役所や学者先生の間では、エビデンスを重視する傾向が強い。 エビデンスとは事実に基づく状況確認や現実認識を指す。
事実あるいはそれに限りなく近い判断ベースを持つことで、より客観性の高い政策や理論を打ち出せるはず。
それは、その通りだろう。 事実に基づく政策判断や理論構築に対しては、誰も否定できない。
だから、官僚や学者先生はエビデンスを金科玉条のように振り回すわけだ。
ただし、エビデンスつまり現状の把握と、将来に向けての事業戦略や投資行動とは、まったく別ものである。
たとえば、ビジネスにおいて現状維持はあり得ない。 多くの場合、敗者への道となっていく。

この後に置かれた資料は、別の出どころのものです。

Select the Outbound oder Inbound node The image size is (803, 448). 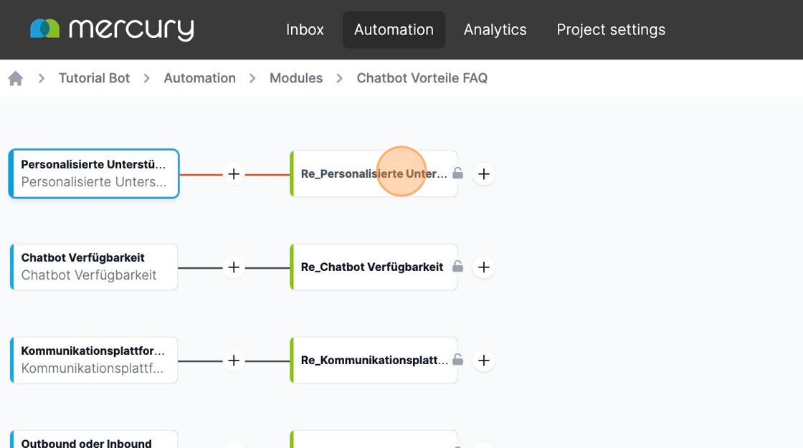click(93, 442)
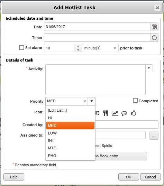Open the Activity dropdown arrow
This screenshot has width=164, height=186.
point(149,68)
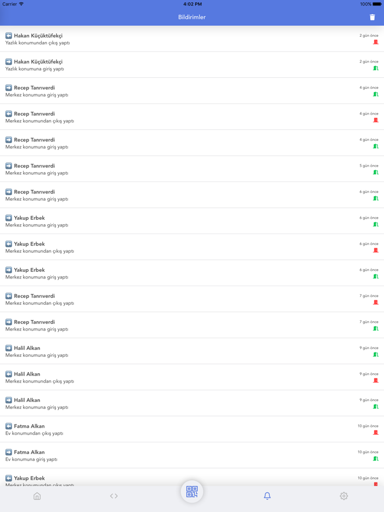This screenshot has width=384, height=512.
Task: Select the bell notifications tab
Action: click(267, 496)
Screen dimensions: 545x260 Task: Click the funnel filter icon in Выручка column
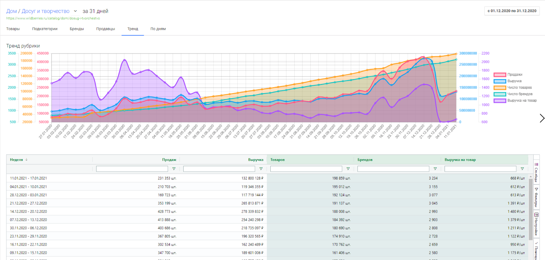click(261, 168)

よく、「現状は上手くいっている。 だから、このままの状態を守っていけば大丈夫」という経営者がいる。
それでは経営者失格である。 ビジネスの世界では競争が当たり前で、優勝劣敗と適者生存が四六時中問われている。
どこで、誰が、どんな準備をしているか知れたものではない。 そういった緊張感を持った経営姿勢は絶対に欠かせない。

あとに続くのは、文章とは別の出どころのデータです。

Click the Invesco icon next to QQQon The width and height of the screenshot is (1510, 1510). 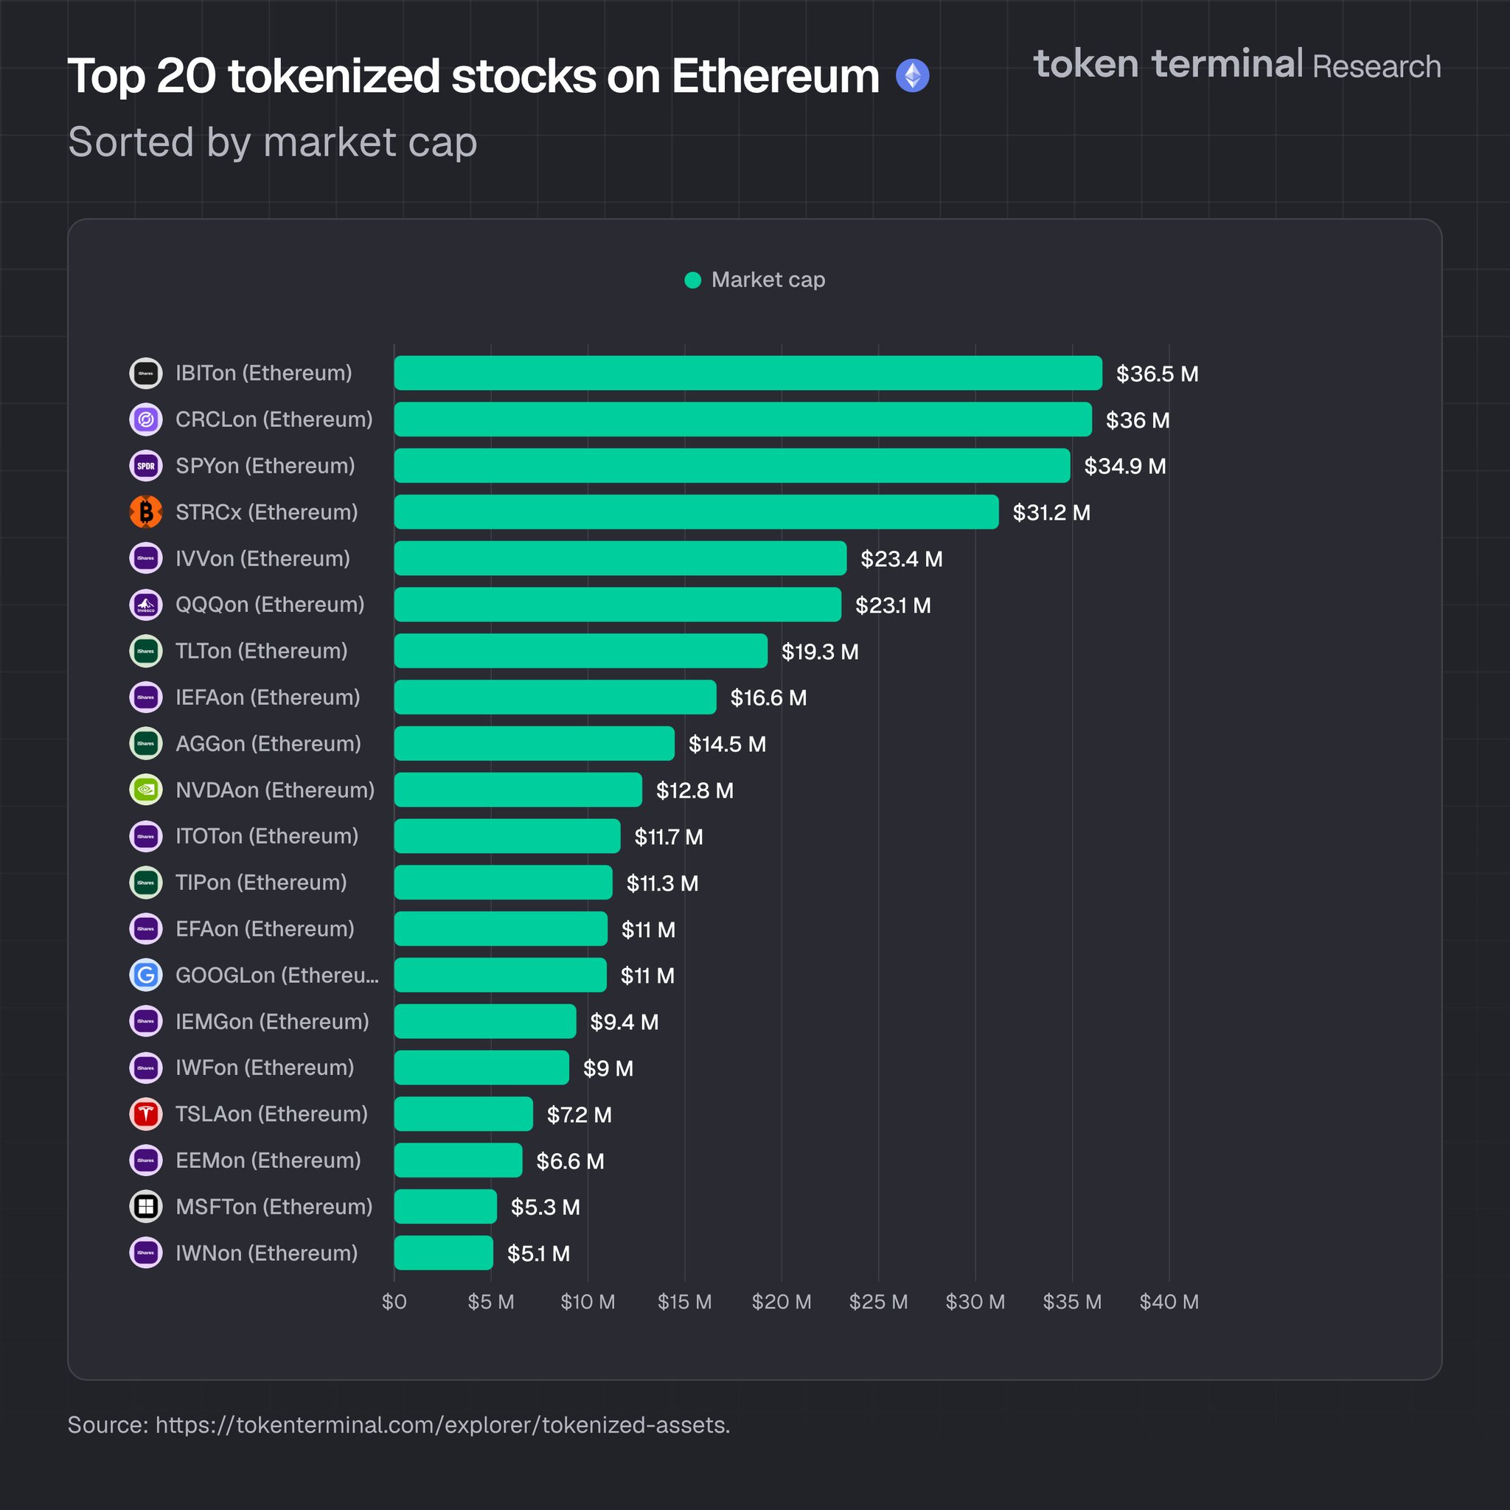pyautogui.click(x=145, y=604)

したがって、現状認識は一つの判断ベースに過ぎず、そこからどんな新しい手を打ち出すかが経営というものである。
投資においても、エビデンスつまり現状認識など、もう既に価格に織り込まれている。
そんなものを後追いしたところで、ディーリング益すら得られない。 よくある、後講釈だけは立派な投資家という類いだ。
やはり、事業経営においても、投資運用においても、先読みや先見力は絶対である。
それが経営者の最大の仕事であり、投資家にとって不可欠な能力となるわけだ。
別の角度からみると、事業経営や投資の面白さは、先読みや先見力にこそあるといっていい。
そこから、自分が座右の銘としている「お先にゴメンね!」が出てくるのだ。
現状がどうのこうので口角泡を飛ばしている人たちが多い。 そんな暇人たちとは付き合っておれない。
だから、お先にゴメンねで、先の手を次々と打っていくわけだ。
エビデンス? そんなものは、事業家や投資家が行動した後についてくる現実でしかない。